_INFORMATION PROVIDED:_
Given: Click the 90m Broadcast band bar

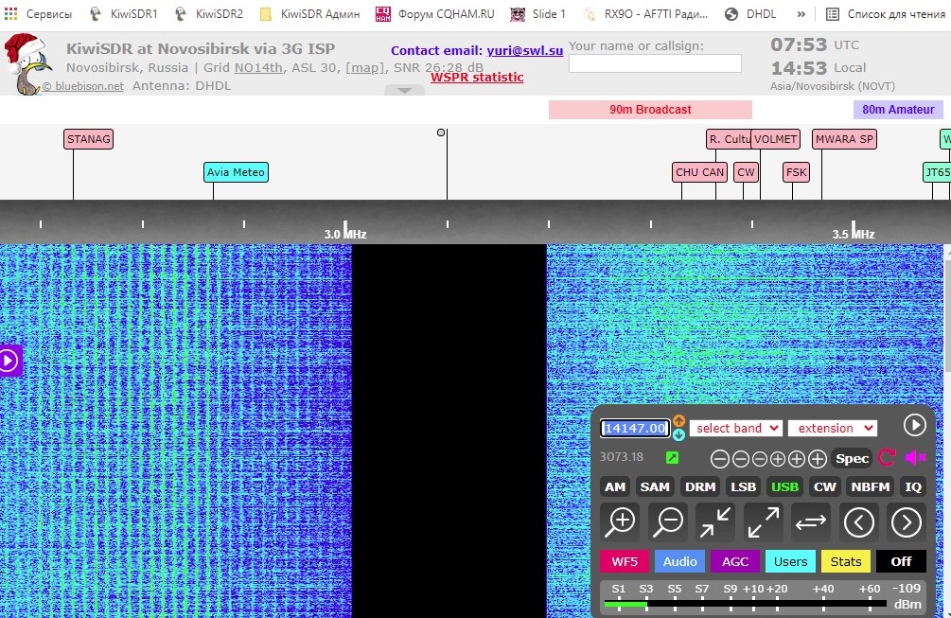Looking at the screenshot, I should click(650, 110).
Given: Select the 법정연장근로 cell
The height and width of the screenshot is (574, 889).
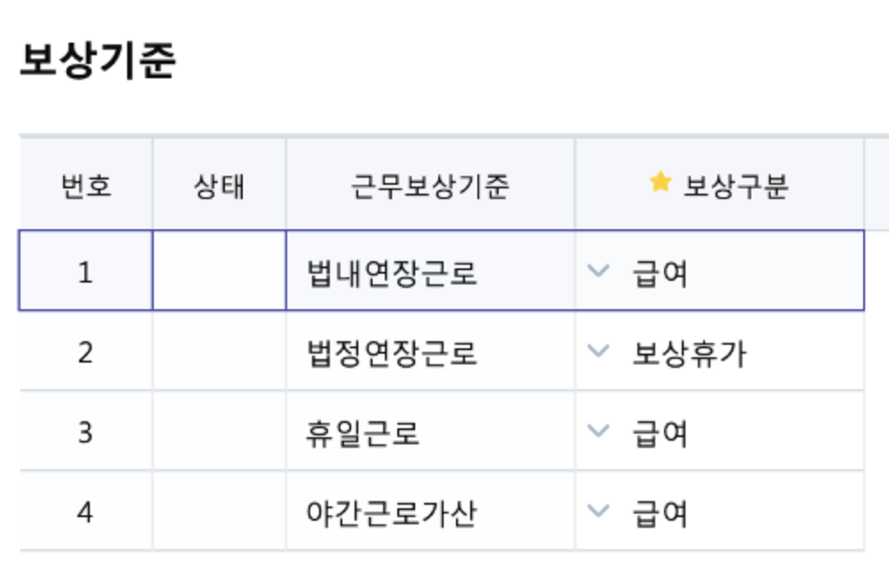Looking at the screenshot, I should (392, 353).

---

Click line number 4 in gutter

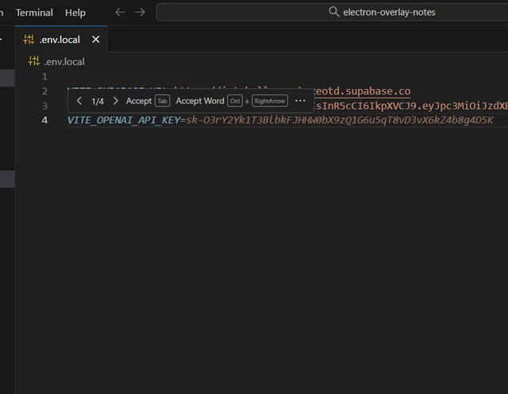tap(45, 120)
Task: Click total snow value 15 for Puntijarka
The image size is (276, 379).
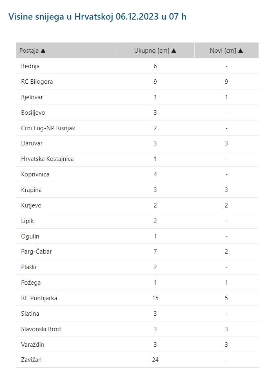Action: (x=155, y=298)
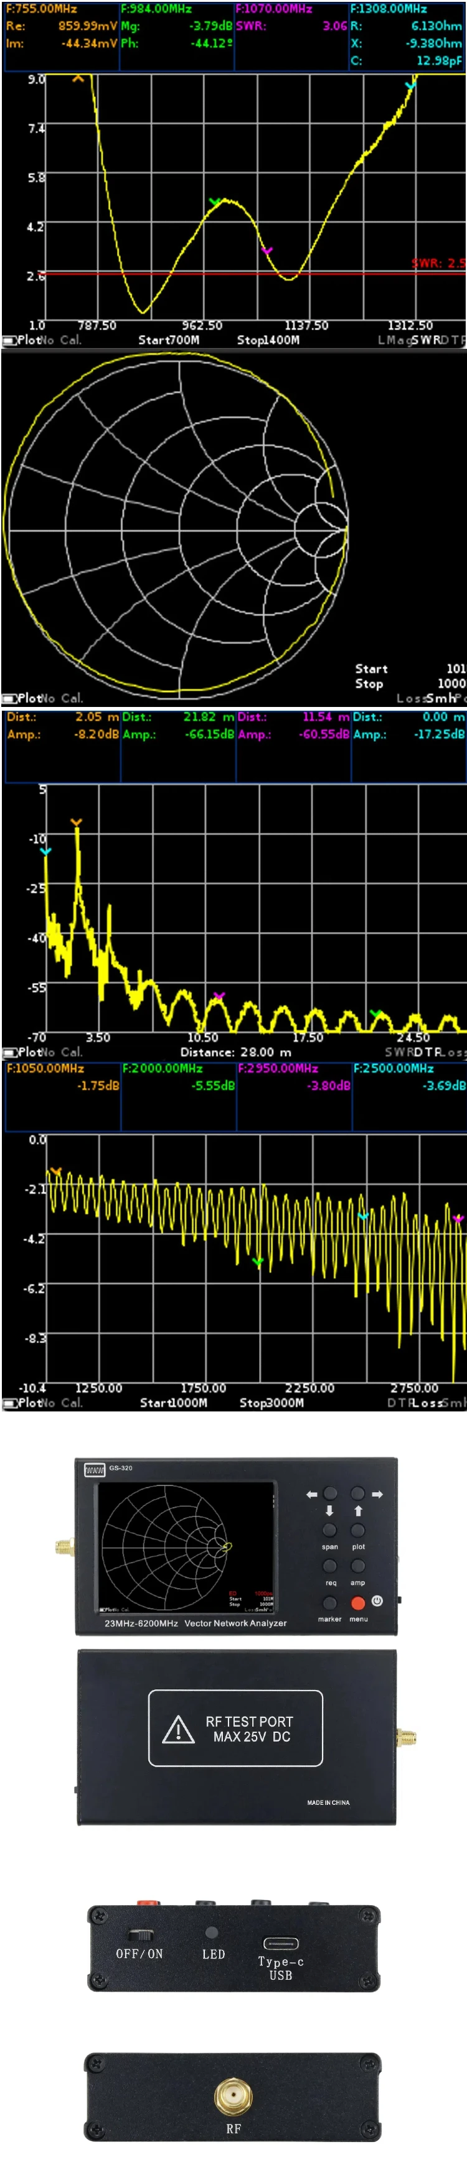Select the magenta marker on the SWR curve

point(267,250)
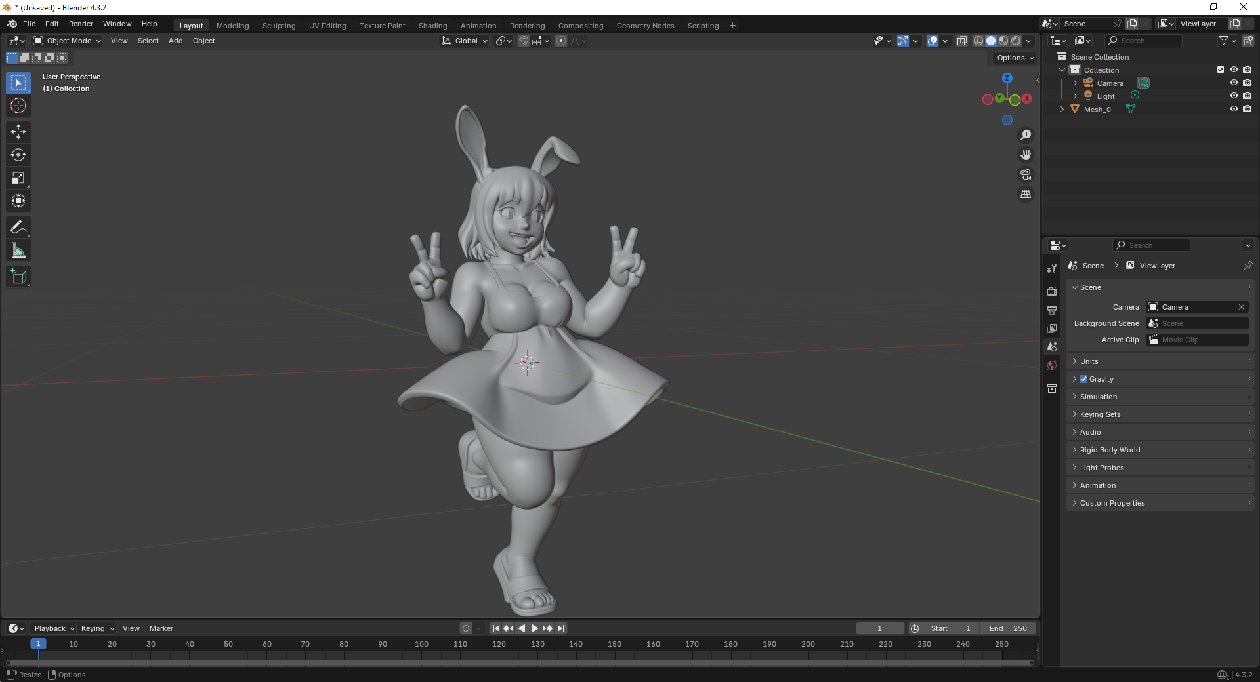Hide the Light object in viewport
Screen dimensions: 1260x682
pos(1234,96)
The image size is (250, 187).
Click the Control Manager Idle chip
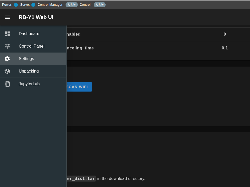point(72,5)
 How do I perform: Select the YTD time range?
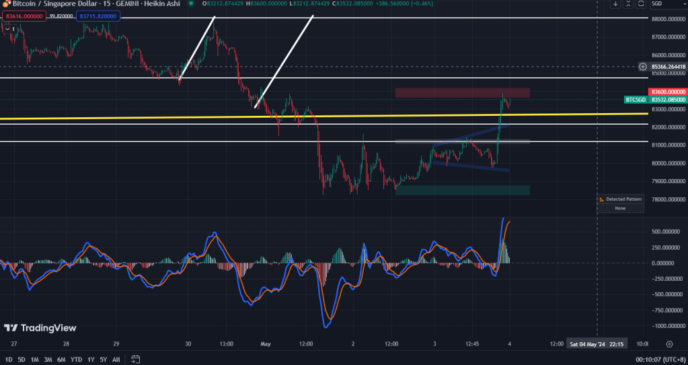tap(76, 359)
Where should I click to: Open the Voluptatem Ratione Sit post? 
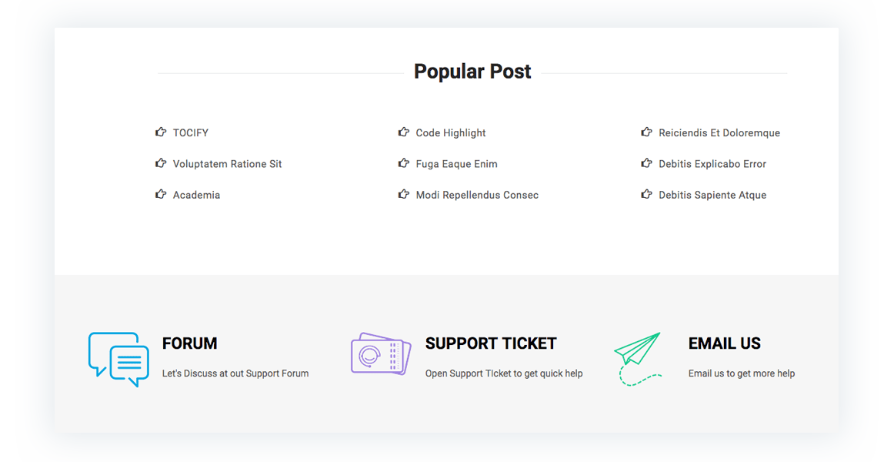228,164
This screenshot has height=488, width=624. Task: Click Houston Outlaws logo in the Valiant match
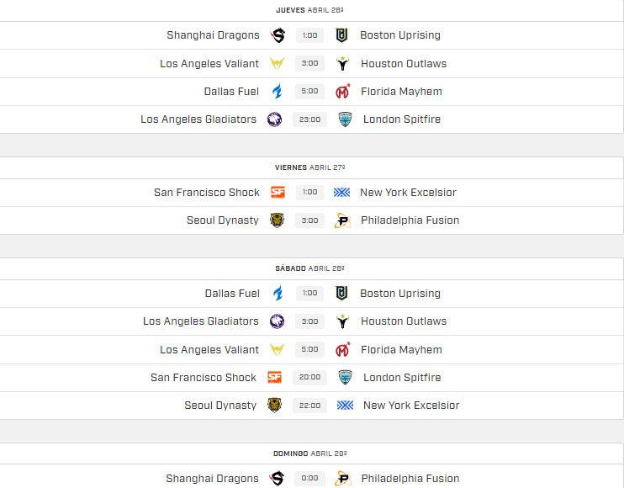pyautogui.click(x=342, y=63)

--

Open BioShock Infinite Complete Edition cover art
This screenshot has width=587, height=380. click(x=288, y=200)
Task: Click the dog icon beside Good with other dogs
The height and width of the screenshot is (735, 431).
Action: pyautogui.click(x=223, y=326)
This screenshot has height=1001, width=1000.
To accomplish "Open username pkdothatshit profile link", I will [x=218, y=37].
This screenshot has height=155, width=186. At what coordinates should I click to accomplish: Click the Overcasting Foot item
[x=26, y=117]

_TRY IT:_
From the records above, quote only the lines running from the line with "Open BioShock Infinite" to the line with "This screenshot has height=1001, width=1000.", both lines included.

_WRITTEN REPLY:_
Open BioShock Infinite Complete Edition cover art
This screenshot has width=587, height=380. click(x=288, y=200)
Task: Click the dog icon beside Good with other dogs
The height and width of the screenshot is (735, 431).
Action: pyautogui.click(x=223, y=326)
This screenshot has height=1001, width=1000.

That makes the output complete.